For a number of years I have been using UUIDs as intentionally meaningless names for objects like Web pages, to be able to publish them without having to name them right away. When I finally decide on a name (which usually entails deciding on the document's title), I simply redirect all requests from the UUID to the new, human-readable address. This way I don't lose any inbound links that may have accrued in the interim.

UUIDs For Greater Living

The humble universally unique identifier is actually a pretty clever invention. The problem the UUID solves is that objects (on computers) often need to be addressed by name, but it is too onerous to come up with a scheme for doing so. It is also important that no two objects receive the same name anywhere in the world. The UUID makes such collisions extremely unlikely by being so huge, numerically, that an accidental duplicate would effectively take forever to generate.

The problem with UUIDs, however, is that they look like this: 38f9b5ee-c1d7-44f5-b294-295db67998fd—wholly unfit for human consumption. They exhibit no mnemonic value because they aren't supposed to. Even after years of exposure to abstruse alphanumeric strings, I can never remember more than the first few digits—and it doesn't take more than a few hundred objects named this way for the first few digits to start to collide. This is a known problem that I have considered before: that it would be useful to turn this computerrhea into something more memorable.

My previous work along this line of inquiry was around cryptographic hashes, which is a similar problem with a different goal: to visually match a symbol we have with one we are given. This problem differs in that we want to pick an individual object out of a lineup. Here are some examples of the very primitive proof-of-concept I did for the hashes, in which I mapped bits in the symbol to blocks of grey, adapted to UUIDs:

Symbol Image

Revisiting this little excursion made me realize that my other examples regarding SHA-256 hashes are wrong, because at two bits per block (four shades of grey) there should be 128 blocks, i.e. twice as tall or wide as those above, which, at √128/2 = 8 blocks square. Also, they look way too much like QR codes.
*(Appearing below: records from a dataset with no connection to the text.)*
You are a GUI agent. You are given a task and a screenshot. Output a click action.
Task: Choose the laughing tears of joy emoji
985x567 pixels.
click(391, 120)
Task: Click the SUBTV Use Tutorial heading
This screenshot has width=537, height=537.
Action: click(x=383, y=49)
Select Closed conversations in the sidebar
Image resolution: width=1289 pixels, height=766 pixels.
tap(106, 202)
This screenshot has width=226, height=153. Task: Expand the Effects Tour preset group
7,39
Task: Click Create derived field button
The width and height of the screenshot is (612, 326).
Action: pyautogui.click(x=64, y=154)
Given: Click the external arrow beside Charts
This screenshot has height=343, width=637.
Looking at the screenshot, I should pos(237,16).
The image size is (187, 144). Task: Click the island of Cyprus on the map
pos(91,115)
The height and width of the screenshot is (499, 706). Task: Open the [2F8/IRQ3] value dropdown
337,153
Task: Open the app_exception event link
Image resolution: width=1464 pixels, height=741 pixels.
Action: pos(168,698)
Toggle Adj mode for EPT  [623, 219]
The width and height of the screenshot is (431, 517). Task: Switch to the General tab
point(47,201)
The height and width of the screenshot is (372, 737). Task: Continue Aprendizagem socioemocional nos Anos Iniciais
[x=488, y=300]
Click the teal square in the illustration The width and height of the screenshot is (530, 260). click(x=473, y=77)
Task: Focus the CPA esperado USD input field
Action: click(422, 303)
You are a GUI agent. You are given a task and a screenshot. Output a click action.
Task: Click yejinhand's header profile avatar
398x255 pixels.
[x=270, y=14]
Perhaps We Can Make This More Interesting

I thought to myself how it would be more memorable if instead of pixel grids, the data in these symbols drove geometric shapes, like Vash or Chernoff faces:

Almost a good idea, but what about flags, or heraldry? It should be feasible to cram 128 bits of entropy into a mishmash of stripes, lozenges and heraldic critters. These things don't have to be conspicuously exact like cryptographic hashes, they just have to be close enough. UUIDs also have a discernible anatomy and come in five different flavours: two based on time, two on hashes and one random. One could incorporate the season or time of day the symbol was minted (in the case of time-based UUIDs) into the generated image. Plenty of fun to be had with it.

Anyhow, this is born onto the back burner, because I have way too many projects going on at the moment. If anybody tries this though, let me know.